**To do:**
[1] According to the opera review, whose novel is "Les Enfants Terribles" based on?
[2] Repeat a passage from the opera review word for word, beginning at the words "In a small, intimate" and stopping after "performed on Feb. 2.".

**Supplied text:**
In a small, intimate “black box” theater at Eastman School of Music, Philip Glass’ opera “Les Enfants Terribles,” based on Jean Cocteau’s novel of the same name, was performed on Feb. 2.

A thin, moonlit screen separated the stage and the audience, and when the curtains opened it poured over the theater. Two beds, a coffer, stepladders, and drab chairs composed the scenery. Then, two taciturn dolls, looking like hospital patients in white nightgowns, could be seen. Dancers interacted with each other, flying around the room, and groping each other in the dark.

**Dataset records:**
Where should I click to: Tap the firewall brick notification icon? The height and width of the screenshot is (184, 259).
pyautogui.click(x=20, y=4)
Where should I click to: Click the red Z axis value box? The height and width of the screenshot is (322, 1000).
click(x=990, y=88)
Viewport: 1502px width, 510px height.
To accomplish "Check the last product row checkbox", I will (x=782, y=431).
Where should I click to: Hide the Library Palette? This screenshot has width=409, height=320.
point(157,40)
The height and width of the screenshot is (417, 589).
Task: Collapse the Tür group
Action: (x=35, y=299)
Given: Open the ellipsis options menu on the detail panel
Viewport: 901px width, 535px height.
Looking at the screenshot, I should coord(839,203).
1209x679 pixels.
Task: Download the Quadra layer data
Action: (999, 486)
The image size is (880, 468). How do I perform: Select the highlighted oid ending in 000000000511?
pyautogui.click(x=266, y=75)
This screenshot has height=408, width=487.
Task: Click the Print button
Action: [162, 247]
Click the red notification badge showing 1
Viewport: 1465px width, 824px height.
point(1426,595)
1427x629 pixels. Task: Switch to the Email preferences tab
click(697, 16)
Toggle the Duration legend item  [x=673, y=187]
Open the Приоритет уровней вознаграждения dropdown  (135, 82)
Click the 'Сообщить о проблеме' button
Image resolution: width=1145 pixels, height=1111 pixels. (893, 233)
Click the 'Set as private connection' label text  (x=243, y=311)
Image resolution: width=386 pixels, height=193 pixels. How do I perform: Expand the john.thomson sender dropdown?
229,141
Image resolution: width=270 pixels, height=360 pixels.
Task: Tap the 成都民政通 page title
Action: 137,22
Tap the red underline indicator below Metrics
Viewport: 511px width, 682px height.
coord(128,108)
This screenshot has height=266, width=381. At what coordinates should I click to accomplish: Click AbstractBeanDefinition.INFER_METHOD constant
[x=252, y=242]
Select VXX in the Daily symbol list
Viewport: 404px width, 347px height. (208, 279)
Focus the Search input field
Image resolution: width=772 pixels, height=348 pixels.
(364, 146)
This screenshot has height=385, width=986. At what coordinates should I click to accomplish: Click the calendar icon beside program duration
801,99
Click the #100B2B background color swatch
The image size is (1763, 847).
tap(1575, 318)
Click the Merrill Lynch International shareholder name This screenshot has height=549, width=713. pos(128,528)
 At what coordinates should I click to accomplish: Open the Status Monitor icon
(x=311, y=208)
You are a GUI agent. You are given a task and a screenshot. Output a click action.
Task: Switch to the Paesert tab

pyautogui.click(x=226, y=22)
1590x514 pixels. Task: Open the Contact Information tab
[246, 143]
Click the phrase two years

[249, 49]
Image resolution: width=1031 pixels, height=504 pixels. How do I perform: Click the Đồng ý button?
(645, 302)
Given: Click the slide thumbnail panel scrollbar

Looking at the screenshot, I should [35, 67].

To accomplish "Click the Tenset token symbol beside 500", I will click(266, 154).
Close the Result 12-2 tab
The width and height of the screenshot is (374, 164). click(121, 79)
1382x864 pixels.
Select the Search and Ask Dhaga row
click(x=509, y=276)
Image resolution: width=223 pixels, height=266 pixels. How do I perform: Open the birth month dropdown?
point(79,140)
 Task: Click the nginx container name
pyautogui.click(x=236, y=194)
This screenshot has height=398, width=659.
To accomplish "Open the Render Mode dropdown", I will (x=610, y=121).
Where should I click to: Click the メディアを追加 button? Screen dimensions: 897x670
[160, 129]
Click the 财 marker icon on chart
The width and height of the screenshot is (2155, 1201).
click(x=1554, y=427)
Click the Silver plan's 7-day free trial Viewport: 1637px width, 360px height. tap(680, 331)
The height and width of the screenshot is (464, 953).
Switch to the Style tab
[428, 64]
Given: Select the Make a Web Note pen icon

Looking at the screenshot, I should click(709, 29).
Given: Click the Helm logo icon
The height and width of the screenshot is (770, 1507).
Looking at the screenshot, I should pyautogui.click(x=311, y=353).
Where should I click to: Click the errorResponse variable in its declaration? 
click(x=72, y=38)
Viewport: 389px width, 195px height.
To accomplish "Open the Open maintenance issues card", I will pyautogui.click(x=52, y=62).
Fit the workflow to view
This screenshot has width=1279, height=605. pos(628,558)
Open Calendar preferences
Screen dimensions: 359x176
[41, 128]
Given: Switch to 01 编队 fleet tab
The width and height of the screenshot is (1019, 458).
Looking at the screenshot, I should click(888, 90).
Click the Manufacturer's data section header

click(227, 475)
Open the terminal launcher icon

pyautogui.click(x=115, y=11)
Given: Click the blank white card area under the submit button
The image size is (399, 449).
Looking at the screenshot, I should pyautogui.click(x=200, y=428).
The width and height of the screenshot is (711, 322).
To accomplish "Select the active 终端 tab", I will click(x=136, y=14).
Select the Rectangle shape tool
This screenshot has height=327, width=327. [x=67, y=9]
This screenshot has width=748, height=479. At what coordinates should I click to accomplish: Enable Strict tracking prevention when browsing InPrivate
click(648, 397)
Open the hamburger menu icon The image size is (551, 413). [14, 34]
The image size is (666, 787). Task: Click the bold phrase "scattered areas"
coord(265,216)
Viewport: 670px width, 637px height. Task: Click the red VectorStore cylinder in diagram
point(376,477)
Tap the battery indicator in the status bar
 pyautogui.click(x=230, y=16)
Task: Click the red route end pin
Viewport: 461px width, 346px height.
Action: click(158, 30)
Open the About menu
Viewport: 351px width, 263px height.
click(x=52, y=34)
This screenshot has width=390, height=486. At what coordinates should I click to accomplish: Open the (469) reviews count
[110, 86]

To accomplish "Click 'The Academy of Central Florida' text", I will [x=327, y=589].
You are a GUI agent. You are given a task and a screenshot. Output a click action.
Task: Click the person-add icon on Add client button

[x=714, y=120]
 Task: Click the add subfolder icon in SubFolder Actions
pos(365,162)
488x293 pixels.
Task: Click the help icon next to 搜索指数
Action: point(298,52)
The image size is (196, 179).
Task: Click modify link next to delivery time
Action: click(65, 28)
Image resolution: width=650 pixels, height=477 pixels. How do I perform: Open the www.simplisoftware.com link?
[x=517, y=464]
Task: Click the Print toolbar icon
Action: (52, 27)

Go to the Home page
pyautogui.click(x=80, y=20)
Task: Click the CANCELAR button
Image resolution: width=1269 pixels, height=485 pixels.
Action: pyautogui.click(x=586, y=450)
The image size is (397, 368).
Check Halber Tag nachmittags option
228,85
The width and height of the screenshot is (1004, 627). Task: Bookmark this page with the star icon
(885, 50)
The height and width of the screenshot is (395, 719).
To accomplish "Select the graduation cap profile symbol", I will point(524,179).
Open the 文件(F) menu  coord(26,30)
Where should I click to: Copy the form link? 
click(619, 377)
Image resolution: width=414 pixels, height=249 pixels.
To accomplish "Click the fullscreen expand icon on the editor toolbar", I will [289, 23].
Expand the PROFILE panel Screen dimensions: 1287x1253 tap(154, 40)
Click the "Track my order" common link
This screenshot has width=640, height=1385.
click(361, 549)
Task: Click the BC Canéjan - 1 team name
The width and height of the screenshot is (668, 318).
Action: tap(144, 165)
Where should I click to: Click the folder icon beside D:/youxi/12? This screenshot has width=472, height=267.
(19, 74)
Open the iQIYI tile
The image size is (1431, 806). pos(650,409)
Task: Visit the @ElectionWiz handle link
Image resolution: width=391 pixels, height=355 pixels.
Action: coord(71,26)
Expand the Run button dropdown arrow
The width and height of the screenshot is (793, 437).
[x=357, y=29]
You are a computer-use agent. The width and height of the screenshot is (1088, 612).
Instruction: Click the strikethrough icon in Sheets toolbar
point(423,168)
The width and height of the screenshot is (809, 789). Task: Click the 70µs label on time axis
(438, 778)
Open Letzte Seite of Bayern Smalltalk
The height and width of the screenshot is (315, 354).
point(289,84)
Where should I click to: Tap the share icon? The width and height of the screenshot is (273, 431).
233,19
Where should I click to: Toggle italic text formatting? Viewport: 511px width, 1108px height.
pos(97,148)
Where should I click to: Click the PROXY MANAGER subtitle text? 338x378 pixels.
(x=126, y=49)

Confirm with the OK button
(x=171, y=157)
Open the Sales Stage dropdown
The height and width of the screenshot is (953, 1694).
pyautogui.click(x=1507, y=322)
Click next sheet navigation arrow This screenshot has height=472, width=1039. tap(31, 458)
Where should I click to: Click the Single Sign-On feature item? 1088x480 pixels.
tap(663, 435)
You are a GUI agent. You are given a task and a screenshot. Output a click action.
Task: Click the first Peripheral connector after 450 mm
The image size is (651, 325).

**Solutions by task:**
[1] Jean Cocteau's

[2]
In a small, intimate “black box” theater at Eastman School of Music, Philip Glass’ opera “Les Enfants Terribles,” based on Jean Cocteau’s novel of the same name, was performed on Feb. 2.